Source records =
━━━

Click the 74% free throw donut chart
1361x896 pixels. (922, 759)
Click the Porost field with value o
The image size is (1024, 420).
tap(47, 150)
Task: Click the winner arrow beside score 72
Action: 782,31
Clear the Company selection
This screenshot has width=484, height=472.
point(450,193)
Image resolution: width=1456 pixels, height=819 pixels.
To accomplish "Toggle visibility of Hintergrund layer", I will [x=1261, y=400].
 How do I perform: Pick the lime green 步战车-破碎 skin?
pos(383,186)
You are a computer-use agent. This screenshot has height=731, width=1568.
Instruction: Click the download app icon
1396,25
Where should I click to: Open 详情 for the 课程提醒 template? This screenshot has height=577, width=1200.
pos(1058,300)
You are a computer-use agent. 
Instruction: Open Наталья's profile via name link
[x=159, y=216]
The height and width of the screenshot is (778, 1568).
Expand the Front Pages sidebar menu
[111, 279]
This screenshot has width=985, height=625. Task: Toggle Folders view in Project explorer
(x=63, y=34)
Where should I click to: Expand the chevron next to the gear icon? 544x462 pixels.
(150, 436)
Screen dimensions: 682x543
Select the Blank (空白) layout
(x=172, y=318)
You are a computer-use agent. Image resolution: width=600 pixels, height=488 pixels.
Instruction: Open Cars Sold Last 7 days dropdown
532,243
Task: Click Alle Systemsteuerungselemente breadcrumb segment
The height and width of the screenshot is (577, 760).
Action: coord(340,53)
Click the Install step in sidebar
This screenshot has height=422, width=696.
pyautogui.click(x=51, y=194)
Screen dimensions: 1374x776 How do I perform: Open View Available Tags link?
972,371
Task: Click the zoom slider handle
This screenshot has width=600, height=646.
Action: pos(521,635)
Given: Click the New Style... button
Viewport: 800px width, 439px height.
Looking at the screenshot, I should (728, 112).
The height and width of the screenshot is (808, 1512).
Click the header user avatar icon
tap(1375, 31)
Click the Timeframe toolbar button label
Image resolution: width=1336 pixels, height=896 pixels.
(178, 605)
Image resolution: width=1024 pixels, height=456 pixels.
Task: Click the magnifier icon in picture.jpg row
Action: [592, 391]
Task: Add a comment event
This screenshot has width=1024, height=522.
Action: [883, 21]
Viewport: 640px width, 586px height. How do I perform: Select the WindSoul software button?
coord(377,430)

━━━

YOUR INSTRUCTIONS =
Repeat, word for word, all the lines above.

SOLUTION FOR THIS EXERCISE =
Click the 74% free throw donut chart
1361x896 pixels. (922, 759)
Click the Porost field with value o
The image size is (1024, 420).
tap(47, 150)
Task: Click the winner arrow beside score 72
Action: 782,31
Clear the Company selection
This screenshot has width=484, height=472.
point(450,193)
Image resolution: width=1456 pixels, height=819 pixels.
To accomplish "Toggle visibility of Hintergrund layer", I will [x=1261, y=400].
 How do I perform: Pick the lime green 步战车-破碎 skin?
pos(383,186)
You are a computer-use agent. This screenshot has height=731, width=1568.
Instruction: Click the download app icon
1396,25
Where should I click to: Open 详情 for the 课程提醒 template? This screenshot has height=577, width=1200.
pos(1058,300)
You are a computer-use agent. 
Instruction: Open Наталья's profile via name link
[x=159, y=216]
The height and width of the screenshot is (778, 1568).
Expand the Front Pages sidebar menu
[111, 279]
This screenshot has width=985, height=625. Task: Toggle Folders view in Project explorer
(x=63, y=34)
Where should I click to: Expand the chevron next to the gear icon? 544x462 pixels.
(150, 436)
Screen dimensions: 682x543
Select the Blank (空白) layout
(x=172, y=318)
You are a computer-use agent. Image resolution: width=600 pixels, height=488 pixels.
Instruction: Open Cars Sold Last 7 days dropdown
532,243
Task: Click Alle Systemsteuerungselemente breadcrumb segment
The height and width of the screenshot is (577, 760).
Action: coord(340,53)
Click the Install step in sidebar
This screenshot has height=422, width=696.
pyautogui.click(x=51, y=194)
Screen dimensions: 1374x776 How do I perform: Open View Available Tags link?
972,371
Task: Click the zoom slider handle
This screenshot has width=600, height=646.
Action: pos(521,635)
Given: Click the New Style... button
Viewport: 800px width, 439px height.
Looking at the screenshot, I should (728, 112).
The height and width of the screenshot is (808, 1512).
Click the header user avatar icon
tap(1375, 31)
Click the Timeframe toolbar button label
Image resolution: width=1336 pixels, height=896 pixels.
(178, 605)
Image resolution: width=1024 pixels, height=456 pixels.
Task: Click the magnifier icon in picture.jpg row
Action: [592, 391]
Task: Add a comment event
This screenshot has width=1024, height=522.
Action: [883, 21]
Viewport: 640px width, 586px height. How do I perform: Select the WindSoul software button?
coord(377,430)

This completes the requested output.